In the mammalian ovary, the proteolysis of the extracellular matrix is dynamically regulated by plasminogen activator and plasminogen activator inhibitor (PAI), and it is a critical event that influences various physiological and pathological processes. Activin A is a member of the transforming growth factor-β superfamily and is expressed at a high level in human luteal cells that play an essential role in the regulation of the luteal function. At present, it is not known whether activin A can regulate the expression and production of PAI in human granulosa lutein (hGL) cells. The present study aimed to examine the effects of activin A on the expression and production of intraovarian PAI-1 and the underlying molecular mechanisms.
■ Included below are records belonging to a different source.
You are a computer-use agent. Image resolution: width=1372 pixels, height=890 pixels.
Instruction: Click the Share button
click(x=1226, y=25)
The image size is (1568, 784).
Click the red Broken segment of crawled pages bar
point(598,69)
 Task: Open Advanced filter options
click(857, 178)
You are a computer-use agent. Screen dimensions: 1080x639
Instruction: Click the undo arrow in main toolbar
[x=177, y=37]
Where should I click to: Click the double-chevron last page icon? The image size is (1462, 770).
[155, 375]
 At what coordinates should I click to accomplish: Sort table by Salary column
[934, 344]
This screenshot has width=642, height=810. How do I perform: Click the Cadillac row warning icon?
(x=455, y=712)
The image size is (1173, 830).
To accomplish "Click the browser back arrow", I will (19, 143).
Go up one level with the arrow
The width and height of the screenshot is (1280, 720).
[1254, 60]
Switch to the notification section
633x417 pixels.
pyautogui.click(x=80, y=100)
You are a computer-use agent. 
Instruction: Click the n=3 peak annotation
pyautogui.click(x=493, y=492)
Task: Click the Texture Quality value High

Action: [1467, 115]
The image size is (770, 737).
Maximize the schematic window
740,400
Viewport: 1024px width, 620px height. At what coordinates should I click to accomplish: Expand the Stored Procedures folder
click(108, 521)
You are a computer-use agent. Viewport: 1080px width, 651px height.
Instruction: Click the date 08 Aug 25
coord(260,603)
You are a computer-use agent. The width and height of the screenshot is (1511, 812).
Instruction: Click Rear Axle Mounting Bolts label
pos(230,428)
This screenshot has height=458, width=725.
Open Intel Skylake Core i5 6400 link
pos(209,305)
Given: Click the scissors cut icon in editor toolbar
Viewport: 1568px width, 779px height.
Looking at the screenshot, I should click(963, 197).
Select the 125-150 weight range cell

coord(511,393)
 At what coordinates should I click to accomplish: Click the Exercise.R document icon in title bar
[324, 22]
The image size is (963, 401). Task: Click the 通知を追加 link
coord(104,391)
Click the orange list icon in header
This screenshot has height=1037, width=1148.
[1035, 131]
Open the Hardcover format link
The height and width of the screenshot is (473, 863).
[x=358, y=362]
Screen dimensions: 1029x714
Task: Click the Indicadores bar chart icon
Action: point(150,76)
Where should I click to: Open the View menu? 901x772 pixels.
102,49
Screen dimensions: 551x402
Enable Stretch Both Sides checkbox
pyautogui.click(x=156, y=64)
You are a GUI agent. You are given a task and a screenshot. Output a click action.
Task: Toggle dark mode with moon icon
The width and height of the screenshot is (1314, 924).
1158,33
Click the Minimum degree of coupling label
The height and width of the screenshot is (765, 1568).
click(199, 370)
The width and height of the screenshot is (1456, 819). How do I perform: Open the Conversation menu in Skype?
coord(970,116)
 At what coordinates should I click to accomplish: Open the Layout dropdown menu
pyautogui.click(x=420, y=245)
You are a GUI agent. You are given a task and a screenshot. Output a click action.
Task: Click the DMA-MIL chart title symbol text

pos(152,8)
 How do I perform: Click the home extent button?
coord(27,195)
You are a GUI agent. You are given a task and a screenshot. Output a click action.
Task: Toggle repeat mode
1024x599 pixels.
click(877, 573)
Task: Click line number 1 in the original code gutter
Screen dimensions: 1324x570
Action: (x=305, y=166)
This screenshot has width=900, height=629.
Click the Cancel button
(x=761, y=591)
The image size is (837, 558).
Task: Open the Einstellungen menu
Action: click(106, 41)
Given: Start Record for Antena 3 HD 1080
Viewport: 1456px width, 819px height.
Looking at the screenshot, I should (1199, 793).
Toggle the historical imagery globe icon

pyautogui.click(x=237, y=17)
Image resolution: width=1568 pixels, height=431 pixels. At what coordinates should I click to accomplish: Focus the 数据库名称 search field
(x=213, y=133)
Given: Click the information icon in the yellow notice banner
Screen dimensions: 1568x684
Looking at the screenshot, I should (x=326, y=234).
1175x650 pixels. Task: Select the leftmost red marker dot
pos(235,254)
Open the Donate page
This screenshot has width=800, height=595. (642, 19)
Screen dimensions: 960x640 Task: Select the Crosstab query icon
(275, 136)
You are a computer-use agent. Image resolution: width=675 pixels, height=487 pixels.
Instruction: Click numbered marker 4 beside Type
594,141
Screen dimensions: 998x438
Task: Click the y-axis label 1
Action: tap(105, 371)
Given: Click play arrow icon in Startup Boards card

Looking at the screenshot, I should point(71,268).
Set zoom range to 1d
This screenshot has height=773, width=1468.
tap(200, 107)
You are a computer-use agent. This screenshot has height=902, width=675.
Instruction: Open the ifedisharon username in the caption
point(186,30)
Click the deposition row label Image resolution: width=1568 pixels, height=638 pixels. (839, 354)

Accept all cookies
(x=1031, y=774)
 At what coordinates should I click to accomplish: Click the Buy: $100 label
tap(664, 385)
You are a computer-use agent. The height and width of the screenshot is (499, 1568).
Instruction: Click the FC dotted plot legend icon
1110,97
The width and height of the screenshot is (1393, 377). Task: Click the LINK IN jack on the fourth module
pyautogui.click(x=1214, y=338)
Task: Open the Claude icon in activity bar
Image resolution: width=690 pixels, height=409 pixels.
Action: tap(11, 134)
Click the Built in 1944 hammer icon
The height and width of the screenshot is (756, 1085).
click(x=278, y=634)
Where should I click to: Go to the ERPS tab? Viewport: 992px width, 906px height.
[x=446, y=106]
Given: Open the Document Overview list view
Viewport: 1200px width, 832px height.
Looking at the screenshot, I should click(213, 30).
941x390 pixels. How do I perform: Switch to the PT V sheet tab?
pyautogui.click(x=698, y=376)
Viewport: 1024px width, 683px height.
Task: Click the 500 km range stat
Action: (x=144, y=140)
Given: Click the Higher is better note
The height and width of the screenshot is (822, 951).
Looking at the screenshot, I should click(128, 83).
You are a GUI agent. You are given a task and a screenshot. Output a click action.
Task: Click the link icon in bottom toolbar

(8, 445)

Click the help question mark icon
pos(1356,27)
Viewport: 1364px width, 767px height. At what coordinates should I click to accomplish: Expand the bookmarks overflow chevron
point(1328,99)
Using primary and immortalized hGL cells as the cell model, we demonstrated that activin A upregulated the expression of PAI-1 and increased the production of PAI-1 in an autocrine/paracrine manner. Additionally, using a dual inhibition approach (molecular inhibitors and siRNA-mediated knockdown), we showed that this biological function is mediated by the ALK4-mediated SMAD3-SMAD4-dependent signaling pathway. Our findings suggest that activin A may be involved in the regulation of luteal function via the induction of PAI-1 expression and an increase in PAI-1 production.